**Instructions for the task:** Copy the lines from the one containing "What do you" through the one containing "center [176, 453].", including both of those lines, and leave the pictures out of your copy.

**Supplied information:**
☆ ☆ ☆ ☆ ☆

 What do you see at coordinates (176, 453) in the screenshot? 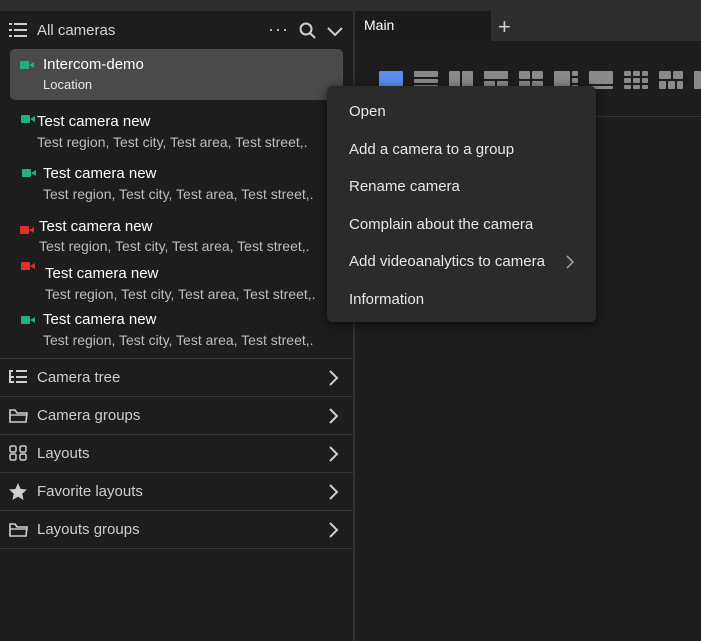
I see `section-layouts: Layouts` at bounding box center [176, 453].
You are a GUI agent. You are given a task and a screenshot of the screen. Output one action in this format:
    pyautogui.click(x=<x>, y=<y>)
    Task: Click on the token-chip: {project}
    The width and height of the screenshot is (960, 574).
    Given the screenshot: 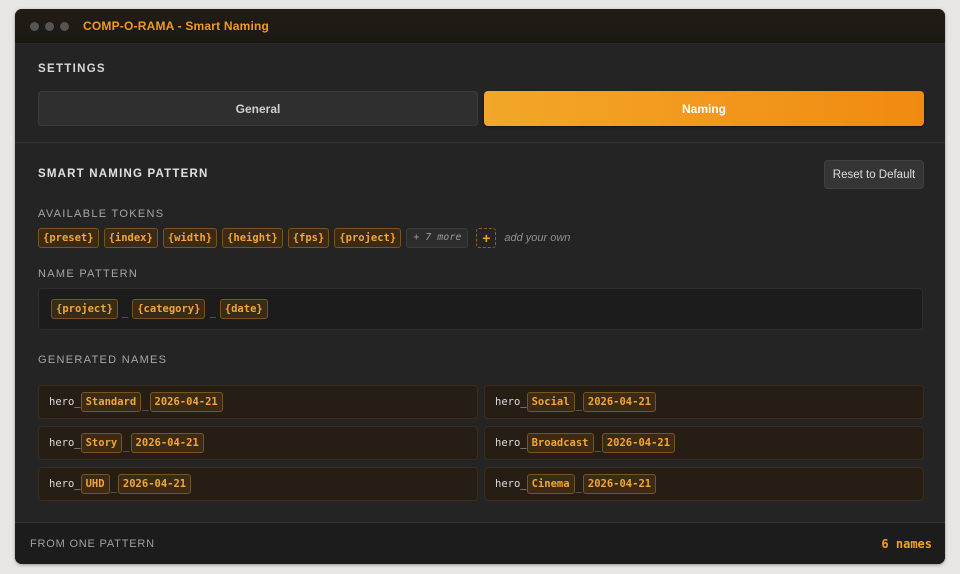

☆ ☆ ☆ ☆ ☆

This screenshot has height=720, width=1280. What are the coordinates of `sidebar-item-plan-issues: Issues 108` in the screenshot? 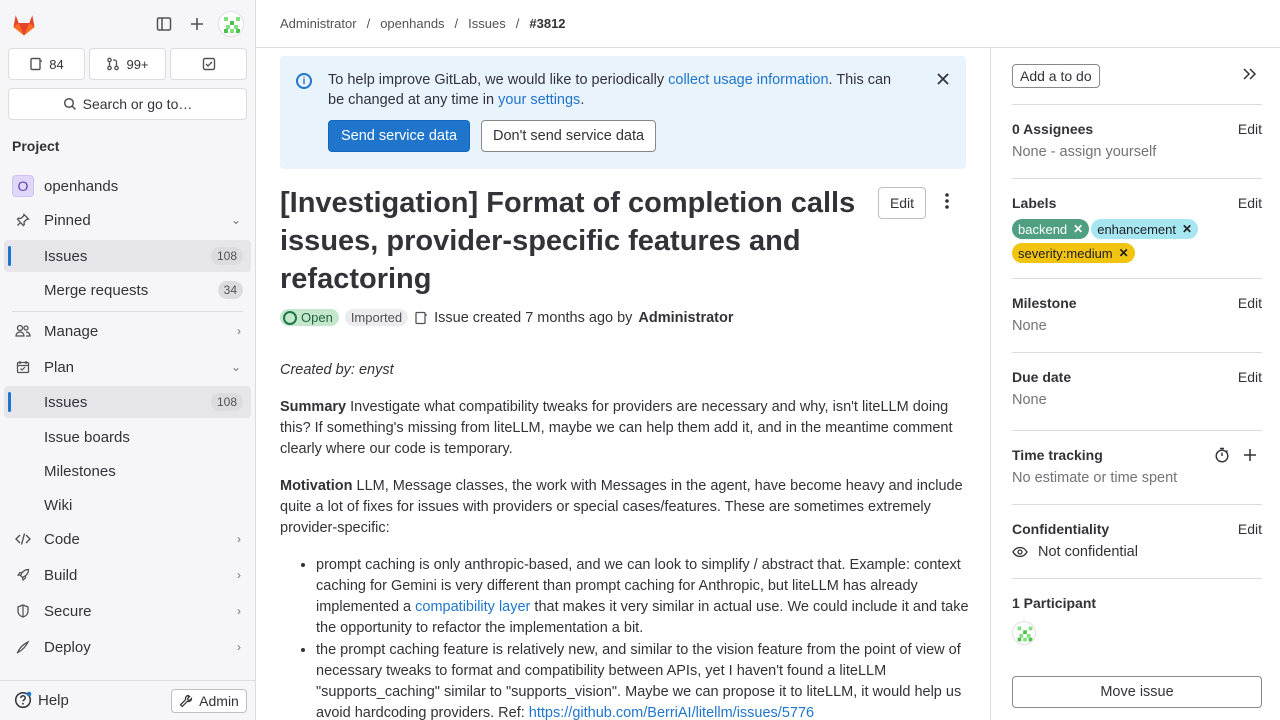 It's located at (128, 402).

☆ ☆ ☆ ☆ ☆

**Final answer:**
 What do you see at coordinates (176, 453) in the screenshot? 
I see `section-layouts: Layouts` at bounding box center [176, 453].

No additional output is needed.